***** BRANO SCELTO *****

La recensione della 4×04 di Mr Robot è un’indagine sui suoi protagonisti. Sul percorso di ognuno di loro. Sui fallimenti, sui dubbi e sull’inevitabile necessità di andare avanti.
Ethan è un uomo come tanti. Sente un peso. Un peso che non viene da sé ma dagli altri, dai suoi parenti. Un tempo la sua famiglia era benestante ma ora tutto è perduto. Ora, per guadagnarsi uno sguardo di rispetto, deve faticare. E allora sceglie per sé e per i suoi cari di scendere a patti. Perché “per la maggior parte degli uomini il successo non è mai un male” e “così fanno tutti, (…) forza e successo stanno al di sopra della moralità, al di sopra della critica… l’unico castigo è per chi fallisce“.
Ethan troverà quel successo per sé e per chi lo circonda. Ma perderà la luce, la sua luce solitaria, quel bagliore che non può più essere rintuzzato da un rigurgito di scrupolo. Qualcosa però può ancora fare. Sì, preservare la luce che è in qualcun altro. Ethan è il protagonista sfaccettato e ambiguo del romanzo di John Steinbeck, L’inverno del nostro scontento. Da quest’opera il Babbo Natale che affianca Darlene nel quarto episodio della quarta stagione di Mr Robot trae una citazione.

*****

_COMPITI DA SVOLGERE_.
#1 Trascrivi dall'elenco tutto ciò che va dalla riga contenente "Image resolution: width=2576" fino alla riga contenente "click(x=1893, y=449)", entrambe comprese, tralasciando le immagini.
#2 Continua, per favore, la recensione dell'episodio di Mr Robot a partire dall'ultima frase riportata.

***** RIGHE DI DATI *****

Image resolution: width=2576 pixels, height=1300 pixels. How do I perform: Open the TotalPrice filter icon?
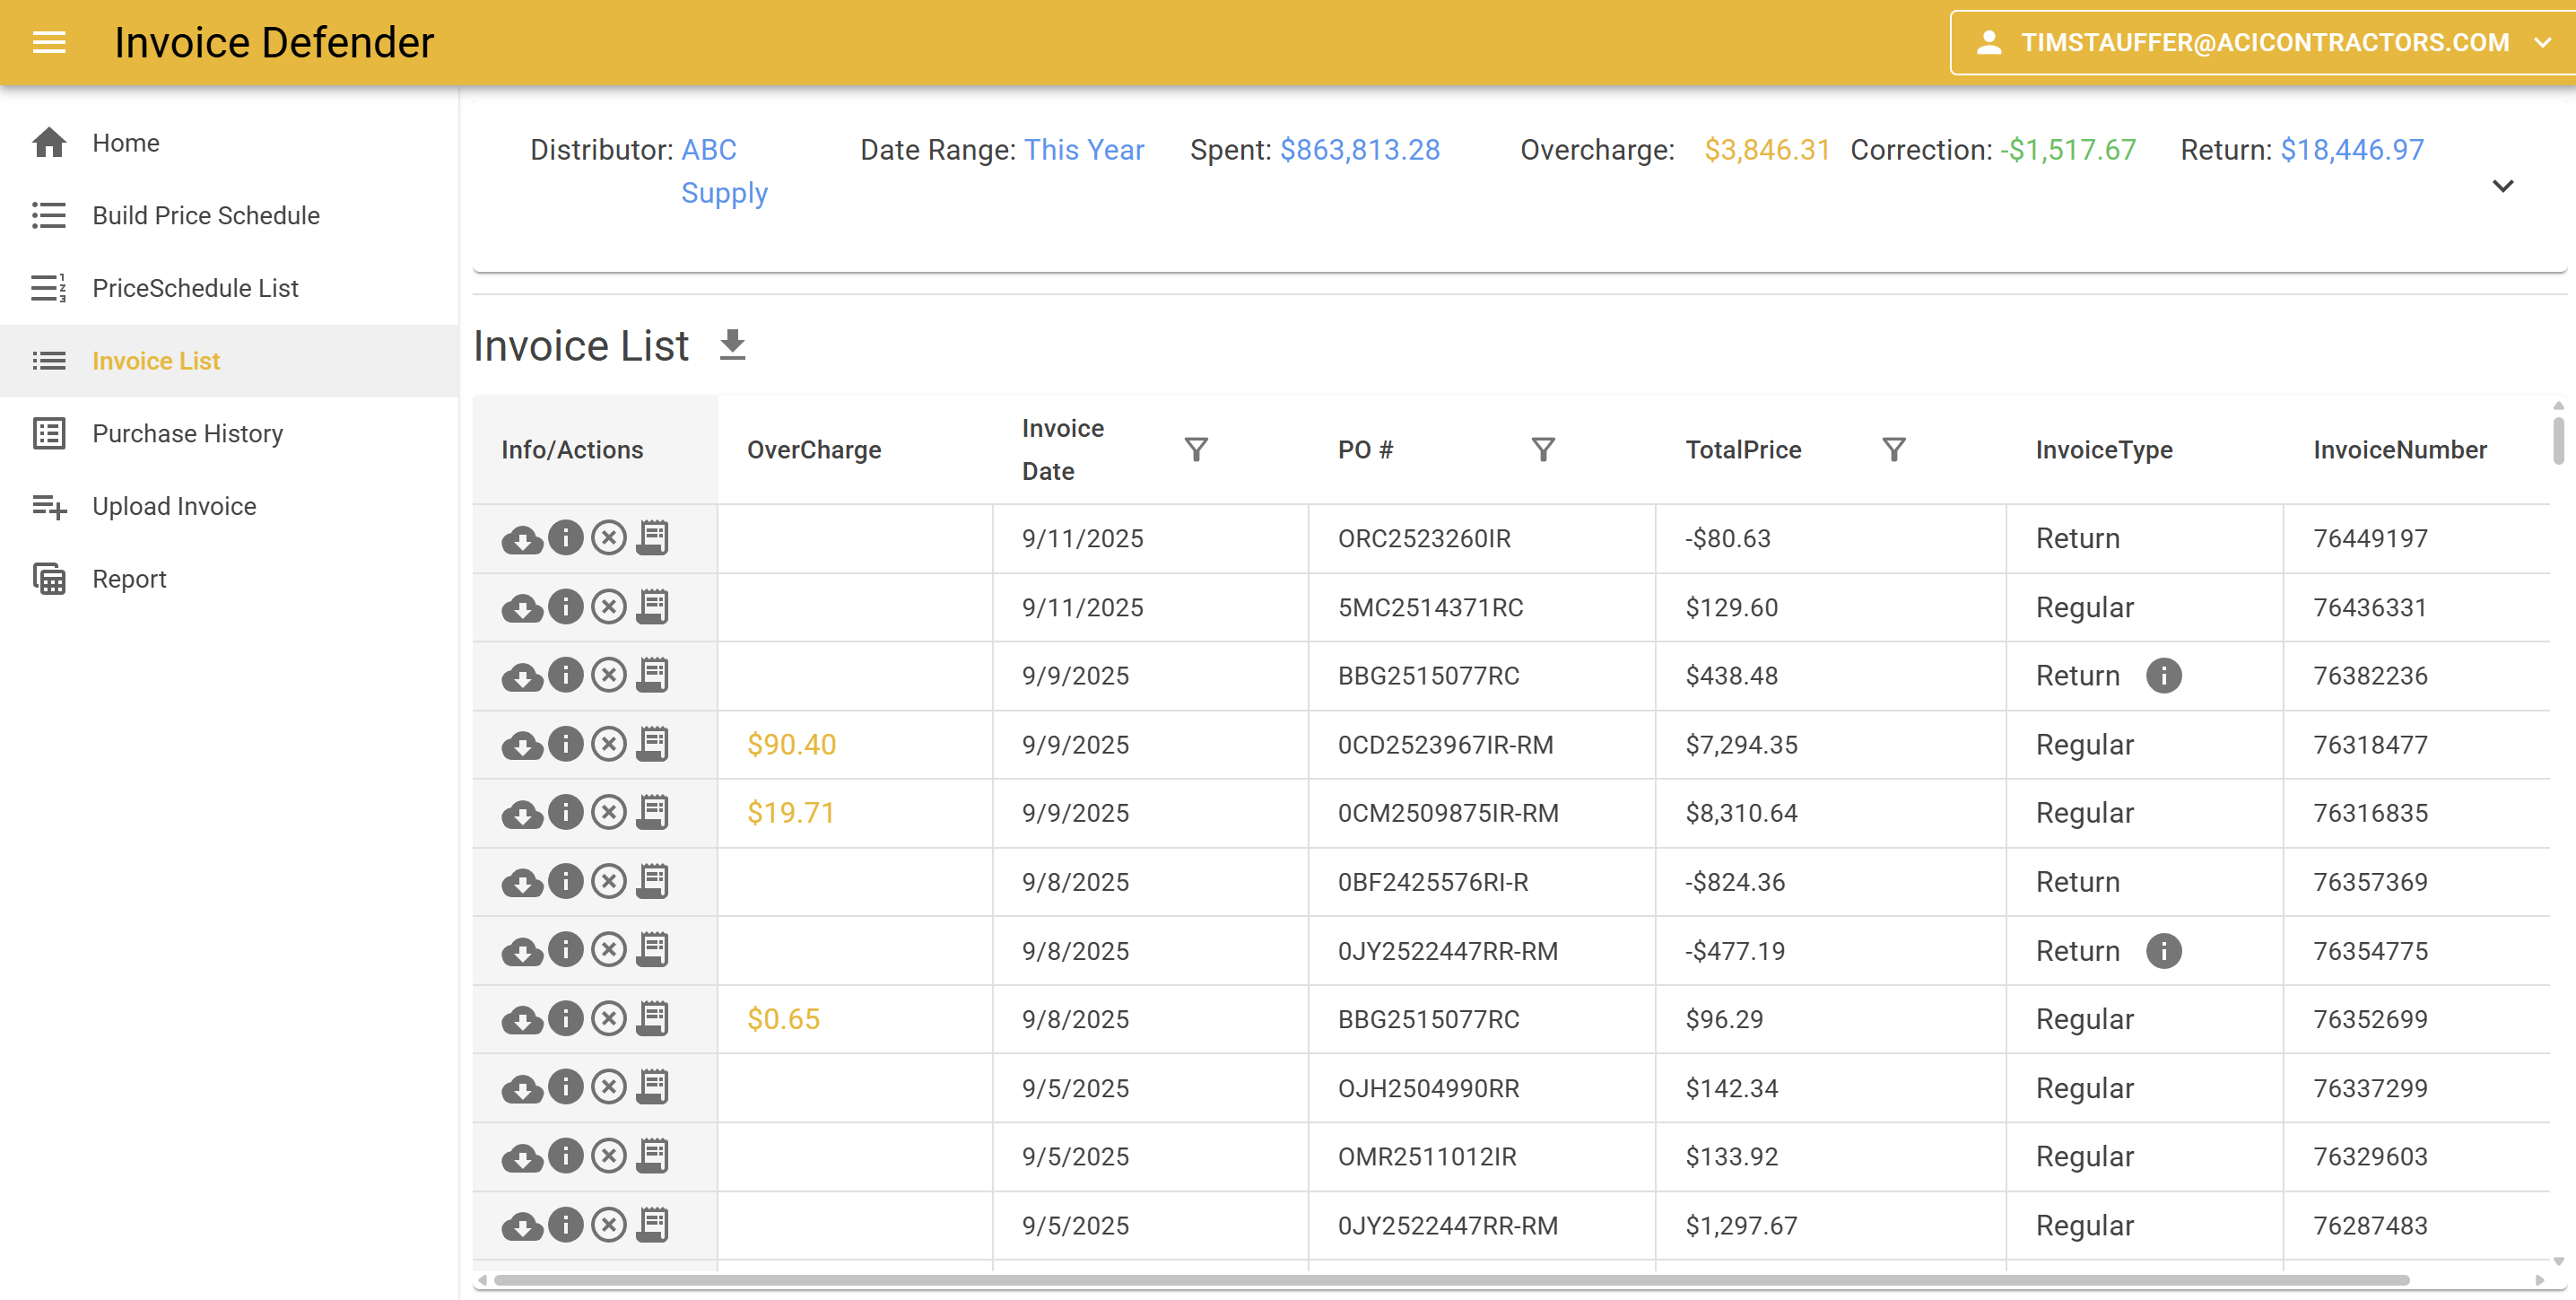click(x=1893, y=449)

*****
***** RIGHE DI DATI *****

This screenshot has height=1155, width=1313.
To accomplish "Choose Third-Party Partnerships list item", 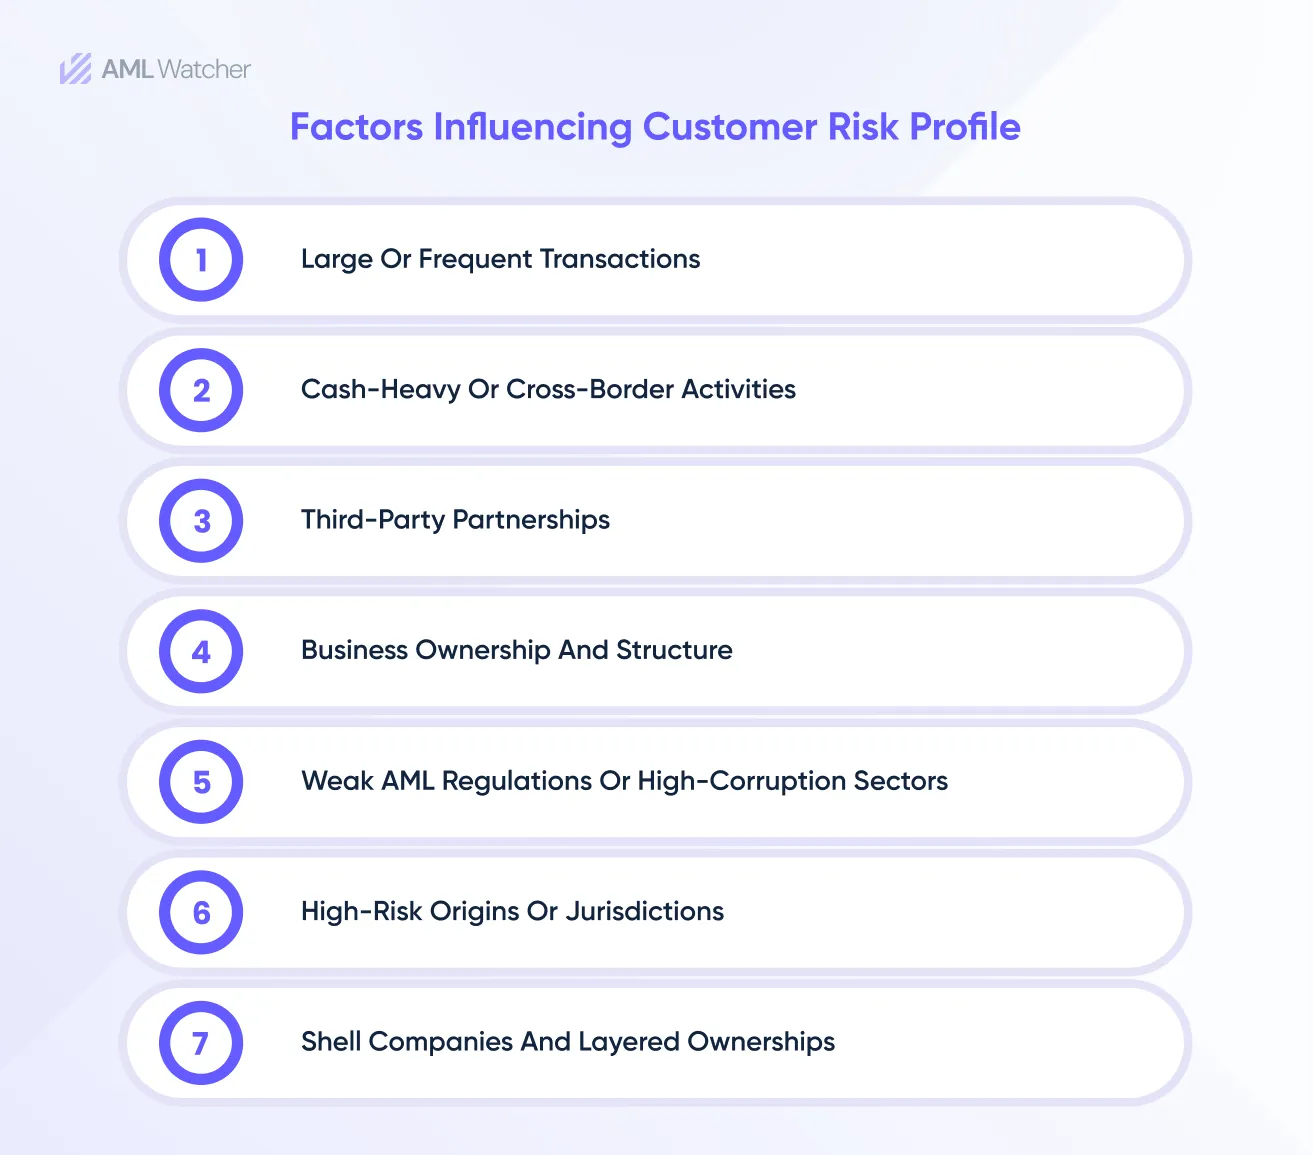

*****
***** RIGHE DI DATI *****

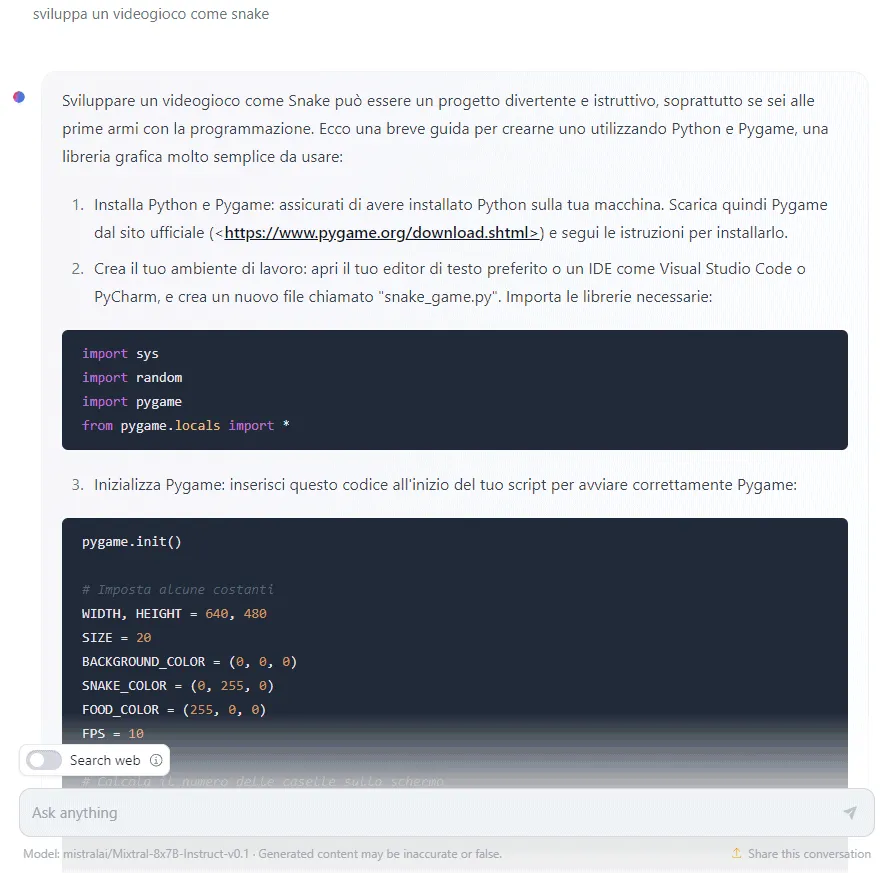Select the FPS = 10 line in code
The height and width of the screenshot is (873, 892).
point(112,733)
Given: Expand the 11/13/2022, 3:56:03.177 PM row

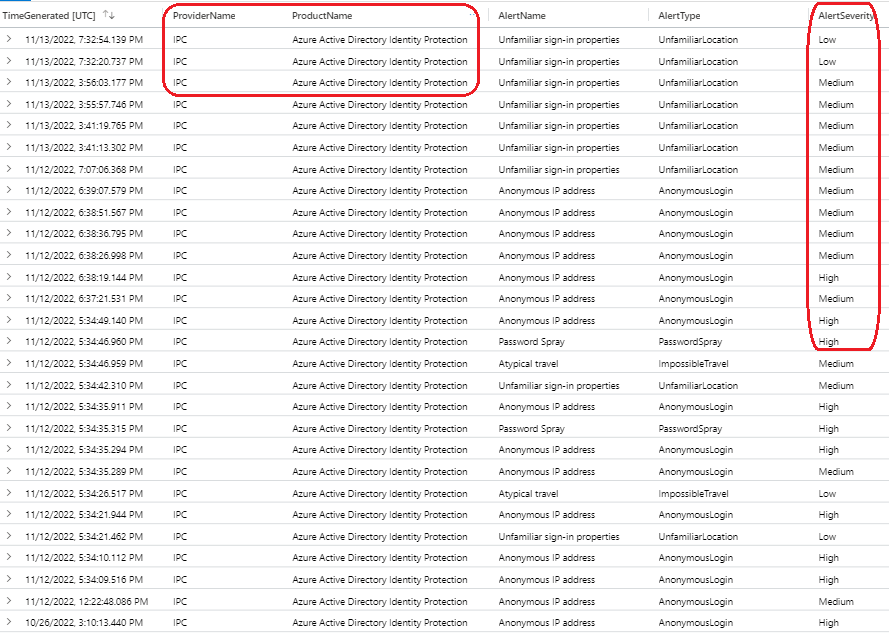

*****

_COMPITI RISOLTI_.
#1
Image resolution: width=2576 pixels, height=1300 pixels. How do I perform: Open the TotalPrice filter icon?
click(x=1893, y=449)

#2
Addio è breve e finale.
“Una parola dai denti aguzzi che mordono la corda che lega il passato al futuro“, continuava poi la frase. Quel legame tra il passato e il futuro è l’affetto di due fratelli, di Elliot e Darlene. Entrambi hanno vissuto il dramma della loro infanzia e ambedue si proiettano in un futuro arido di speranze in cui la parola ‘addio’ è un rischio improvviso e concreto.
Se il futuro è in bilico con il passato Elliot ha già fatto i conti. Lo ha accettato, caricato sulle spalle. Quel passato Elliot lo porta sempre con sé nell’immagine così viva e interattiva di Mr Robot, del suo eterno bisogno di controllo. Sì, perché Mr Robot è nient’altro che il prodotto di un bambino che perde suo padre per logiche imperscrutabili.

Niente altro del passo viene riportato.